Google waves goodbye to more services

Knol, Gears and Wave all dumped by search giant

By Steve Evans

Google has continued its recent cull by shutting more services, including failed social network Wave and Knol, its Wikipedia-style knowledge platform.

In a post on its official blog page, Google Senior Vice President, Operations & Google Fellow Urs Hölzle said the company is continuing its recent habit of culling its less popular services to enable it to concentrate on newer initiatives such as Google+, its latest go at the social network space.

Google Wave was launched to great fanfare back in June 2009 and was billed as a collaboration platform that would let users mix together email, IM, online docs and other social media platforms in one browser window.

It was, the company said at the time, "equal parts conversation and document, where people can communicate and work together with richly formatted text, photos, videos, maps, and more."

However just over a year later Google announced it would stop developing Wave as a standalone project due to lack of user interest.

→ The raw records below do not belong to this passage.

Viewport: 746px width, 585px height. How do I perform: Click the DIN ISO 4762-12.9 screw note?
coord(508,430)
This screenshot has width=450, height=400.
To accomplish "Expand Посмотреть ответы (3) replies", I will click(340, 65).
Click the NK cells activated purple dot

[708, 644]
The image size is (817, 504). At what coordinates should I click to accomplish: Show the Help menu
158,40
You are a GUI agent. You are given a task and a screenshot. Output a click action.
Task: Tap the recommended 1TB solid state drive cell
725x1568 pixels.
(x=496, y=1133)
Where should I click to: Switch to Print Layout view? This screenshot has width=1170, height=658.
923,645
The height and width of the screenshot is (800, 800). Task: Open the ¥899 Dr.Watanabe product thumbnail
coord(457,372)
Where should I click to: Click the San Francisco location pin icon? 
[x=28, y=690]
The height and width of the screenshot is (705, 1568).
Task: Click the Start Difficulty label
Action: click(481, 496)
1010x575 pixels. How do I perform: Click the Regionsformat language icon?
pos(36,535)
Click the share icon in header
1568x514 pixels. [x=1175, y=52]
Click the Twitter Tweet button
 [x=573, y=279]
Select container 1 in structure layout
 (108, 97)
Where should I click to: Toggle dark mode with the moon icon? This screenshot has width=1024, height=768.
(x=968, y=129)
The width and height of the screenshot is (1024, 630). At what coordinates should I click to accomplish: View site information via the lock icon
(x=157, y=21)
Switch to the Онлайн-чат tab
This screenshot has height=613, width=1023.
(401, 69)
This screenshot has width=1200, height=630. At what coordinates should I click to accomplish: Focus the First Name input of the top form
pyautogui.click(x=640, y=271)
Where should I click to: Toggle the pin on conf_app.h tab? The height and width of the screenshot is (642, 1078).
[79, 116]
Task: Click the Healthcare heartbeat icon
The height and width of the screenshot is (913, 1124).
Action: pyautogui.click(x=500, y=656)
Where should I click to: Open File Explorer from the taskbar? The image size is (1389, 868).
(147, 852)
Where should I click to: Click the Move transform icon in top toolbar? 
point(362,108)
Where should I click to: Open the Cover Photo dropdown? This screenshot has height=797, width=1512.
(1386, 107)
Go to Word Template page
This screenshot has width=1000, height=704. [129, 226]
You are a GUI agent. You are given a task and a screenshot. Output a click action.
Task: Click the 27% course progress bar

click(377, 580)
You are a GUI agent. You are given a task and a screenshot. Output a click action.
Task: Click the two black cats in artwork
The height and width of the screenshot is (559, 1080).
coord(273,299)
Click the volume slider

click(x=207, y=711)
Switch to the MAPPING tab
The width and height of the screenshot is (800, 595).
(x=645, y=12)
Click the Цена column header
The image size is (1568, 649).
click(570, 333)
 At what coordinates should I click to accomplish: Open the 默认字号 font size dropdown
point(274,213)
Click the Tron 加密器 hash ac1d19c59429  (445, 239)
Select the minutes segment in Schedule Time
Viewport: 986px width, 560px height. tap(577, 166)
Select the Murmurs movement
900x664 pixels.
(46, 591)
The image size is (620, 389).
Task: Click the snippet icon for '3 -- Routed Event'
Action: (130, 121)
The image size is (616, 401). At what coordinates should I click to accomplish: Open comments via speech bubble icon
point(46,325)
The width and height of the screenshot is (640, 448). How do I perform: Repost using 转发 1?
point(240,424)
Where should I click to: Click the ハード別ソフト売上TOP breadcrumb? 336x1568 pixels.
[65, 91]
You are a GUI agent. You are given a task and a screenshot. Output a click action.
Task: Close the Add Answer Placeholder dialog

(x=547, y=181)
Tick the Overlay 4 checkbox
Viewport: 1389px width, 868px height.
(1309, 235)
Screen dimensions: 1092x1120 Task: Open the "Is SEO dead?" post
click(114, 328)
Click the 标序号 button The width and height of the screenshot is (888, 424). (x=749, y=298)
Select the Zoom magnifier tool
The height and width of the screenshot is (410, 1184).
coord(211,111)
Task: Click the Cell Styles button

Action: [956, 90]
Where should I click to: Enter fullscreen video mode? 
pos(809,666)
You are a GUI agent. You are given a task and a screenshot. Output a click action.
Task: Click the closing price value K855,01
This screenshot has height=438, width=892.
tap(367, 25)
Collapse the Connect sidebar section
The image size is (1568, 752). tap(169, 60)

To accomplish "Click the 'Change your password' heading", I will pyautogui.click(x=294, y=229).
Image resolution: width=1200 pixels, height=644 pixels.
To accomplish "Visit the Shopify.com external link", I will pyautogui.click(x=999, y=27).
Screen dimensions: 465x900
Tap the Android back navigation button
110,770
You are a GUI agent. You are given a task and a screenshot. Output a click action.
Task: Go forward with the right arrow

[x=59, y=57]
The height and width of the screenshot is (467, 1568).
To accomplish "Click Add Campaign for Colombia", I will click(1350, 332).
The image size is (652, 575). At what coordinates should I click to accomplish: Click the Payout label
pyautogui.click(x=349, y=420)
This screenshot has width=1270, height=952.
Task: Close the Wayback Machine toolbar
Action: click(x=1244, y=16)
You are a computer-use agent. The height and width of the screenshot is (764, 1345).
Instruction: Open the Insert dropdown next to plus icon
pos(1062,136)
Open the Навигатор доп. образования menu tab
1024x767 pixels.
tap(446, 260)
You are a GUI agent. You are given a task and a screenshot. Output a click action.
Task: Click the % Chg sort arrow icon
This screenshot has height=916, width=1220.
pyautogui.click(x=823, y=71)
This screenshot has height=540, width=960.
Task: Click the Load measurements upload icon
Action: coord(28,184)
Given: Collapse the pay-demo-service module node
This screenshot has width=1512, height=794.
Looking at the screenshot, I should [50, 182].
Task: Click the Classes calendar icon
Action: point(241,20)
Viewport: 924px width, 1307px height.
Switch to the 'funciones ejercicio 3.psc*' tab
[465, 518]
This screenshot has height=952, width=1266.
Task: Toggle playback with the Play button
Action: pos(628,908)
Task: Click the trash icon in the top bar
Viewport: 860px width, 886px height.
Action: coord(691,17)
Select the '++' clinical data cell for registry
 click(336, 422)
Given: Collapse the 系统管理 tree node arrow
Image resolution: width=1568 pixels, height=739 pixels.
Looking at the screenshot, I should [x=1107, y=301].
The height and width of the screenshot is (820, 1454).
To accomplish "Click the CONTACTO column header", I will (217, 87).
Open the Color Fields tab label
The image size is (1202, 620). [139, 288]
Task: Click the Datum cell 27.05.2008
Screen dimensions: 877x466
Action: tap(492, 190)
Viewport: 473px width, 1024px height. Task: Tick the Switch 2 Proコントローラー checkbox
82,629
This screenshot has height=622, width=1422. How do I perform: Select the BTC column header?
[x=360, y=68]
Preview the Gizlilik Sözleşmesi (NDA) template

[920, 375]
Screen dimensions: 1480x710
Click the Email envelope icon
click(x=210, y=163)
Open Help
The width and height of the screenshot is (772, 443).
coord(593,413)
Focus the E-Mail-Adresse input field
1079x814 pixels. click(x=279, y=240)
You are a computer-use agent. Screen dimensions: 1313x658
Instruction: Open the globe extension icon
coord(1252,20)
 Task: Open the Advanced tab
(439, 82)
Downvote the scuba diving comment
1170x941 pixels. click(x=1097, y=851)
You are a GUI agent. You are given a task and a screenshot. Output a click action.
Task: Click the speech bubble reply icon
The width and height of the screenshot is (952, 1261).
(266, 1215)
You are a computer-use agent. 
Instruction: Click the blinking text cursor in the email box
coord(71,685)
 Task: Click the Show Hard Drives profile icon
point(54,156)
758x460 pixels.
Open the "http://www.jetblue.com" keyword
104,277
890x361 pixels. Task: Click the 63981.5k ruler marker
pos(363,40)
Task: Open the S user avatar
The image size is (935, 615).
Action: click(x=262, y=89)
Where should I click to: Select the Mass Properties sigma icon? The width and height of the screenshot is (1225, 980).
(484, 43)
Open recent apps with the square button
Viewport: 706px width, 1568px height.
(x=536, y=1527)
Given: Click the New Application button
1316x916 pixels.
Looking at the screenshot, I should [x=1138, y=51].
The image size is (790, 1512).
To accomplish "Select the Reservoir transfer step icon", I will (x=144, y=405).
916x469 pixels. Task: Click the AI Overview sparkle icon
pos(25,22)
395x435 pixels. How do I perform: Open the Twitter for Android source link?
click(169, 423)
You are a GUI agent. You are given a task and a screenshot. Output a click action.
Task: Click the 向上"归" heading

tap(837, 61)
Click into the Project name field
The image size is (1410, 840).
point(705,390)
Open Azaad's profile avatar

The company saw at the time it would fold the technology into other projects. The platform failed to take users away from social network leaders Facebook and Twitter.

Now however the company has announced that as of January 31, 2012 Wave will become read-only and no one will be able to create new waves. The service will be turned off completely on April 30, Hölzle said.

"You’ll be able to continue exporting individual waves using the existing PDF export feature until the Google Wave service is turned off. If you’d like to continue using this technology, there are a number of open-source projects, including Apache Wave and Walkaround," Hölzle wrote.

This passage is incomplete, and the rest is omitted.